It does not work if you are not admin. It does not work if your root user is enabled and has a password set. If you tried the vuln, you should set a password for the root user ("sudo passwd root").
Besides for APFS what user visible killer features has Apple made to Mac OS since 10.6.8? I'm sure they have made internal non user visible improvements to their kernel and userland. But it seems most of the "changes" to Mac OS is just churning code, or at least it seems that way from the outside.
To me personally 10.6.8 + Security Updates + APFS is extremely close to the ideal operating system.
There's the new poop emoji!! (unicode 10 emojis via 10.13.1 update)
Real answer, APFS (which changes the Filevault encryption model to no longer be full-disk-encryption...) and Metal2 graphics (which has brought a variety of new gfx bugs into play, even for 1st party applications) are the big technical draws
For a full list of changes, review the marketing page or the developer release docs
(yes Apple can't be bothered to update their dev docs with the point releases. Documentation quality has fallen off dramatically since the 10.6 days)
Given the stream of bug reports on various apple sites, I have not upgraded any of my personal machines, and my employer has stated they will not be upgrading our machines in the near term.
Kudos for reporting this publicly! We need this kind of stuff exposed publicly so that companies fix the issue and force an update. At the same time, consumers should be made aware of what security holes look like and what the risks are. Apple has been getting away with this stuff for a while now.
Do you think a hacker with ill-intent would have reported this issue at all?
No one else has mentioned it seems, digging through the twitter comments I found a tweet which states this was already known by Apple, and posted on the forums in the form of a solution...
So far the best mitigation I could find out is to enable the root account and set a strong password for it. Hopefully we'll get a security update quickly so that I disable root access again. While checking on this I also realized I was running 10.13 instead of 10.13.1 which fixes another major security flaw (key chain saves in plain text)
Doesn't work for me on a freshly installed MacOS High Sierra, but does work on an upgraded laptop to High Sierra.
Interesting...
Also the UX is different. Typing root on the fresh installed one fails, then resets the user text box to my name, and if I type root again it doesn't let me it.

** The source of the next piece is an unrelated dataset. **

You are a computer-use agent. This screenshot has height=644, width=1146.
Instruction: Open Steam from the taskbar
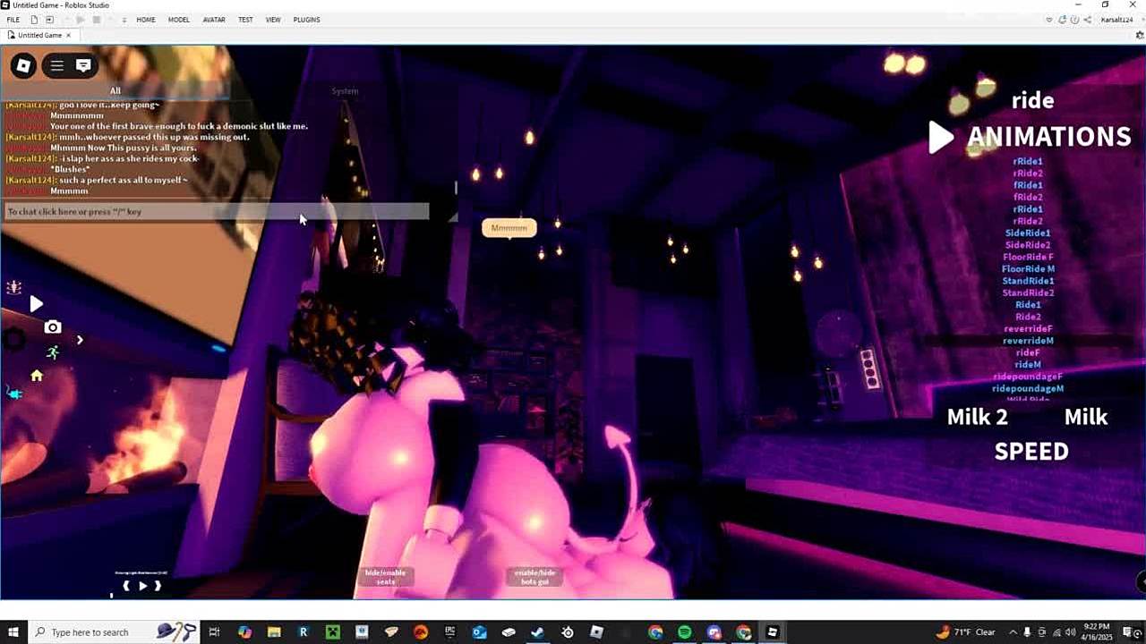click(538, 632)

On the upgraded laptop, if I type root, it sticks and clicking unlock twice gets me in.
In order to create the test case that you would automate, you first must create the repro scenario. IOW, automation has nothing to do with this until the bug is found in the first place. Arguably, one could create a test model that might have found this but raise your hand if you even know what I'm talking about when I say "test model".
The only mitigation that automation would bring is if the bug was found in earlier versions, and test case was subsequently written. IOW, and very much a generalization, automation is to find regressions. But if the bug is new...
(To be clear, this bug still should have been found. But automation is unlikely to have found it.)
Respectfully disagree. "User cannot log in as root if root user is disabled" is absolutely a test case that should be written regardless of previously seeing the bug.
Meh, you're probably right. If nothing else, I'd want to verify the result of trying to use a disabled account (text in the dialog is localized, et. al.) Run through the scenario before I formally write the case and...WTF? Yeah, I could see that.
Apple suggests the workaround also discussed in this thread until the issue is fixed:
"We are working on a software update to address this issue. In the meantime, setting a root password prevents unauthorized access to your Mac. To enable the Root User and set a password, please follow the instructions here: https://support.apple.com/en-us/HT204012. If a Root User is already enabled, to ensure a blank password is not set, please follow the instructions from the ‘Change the root password’ section."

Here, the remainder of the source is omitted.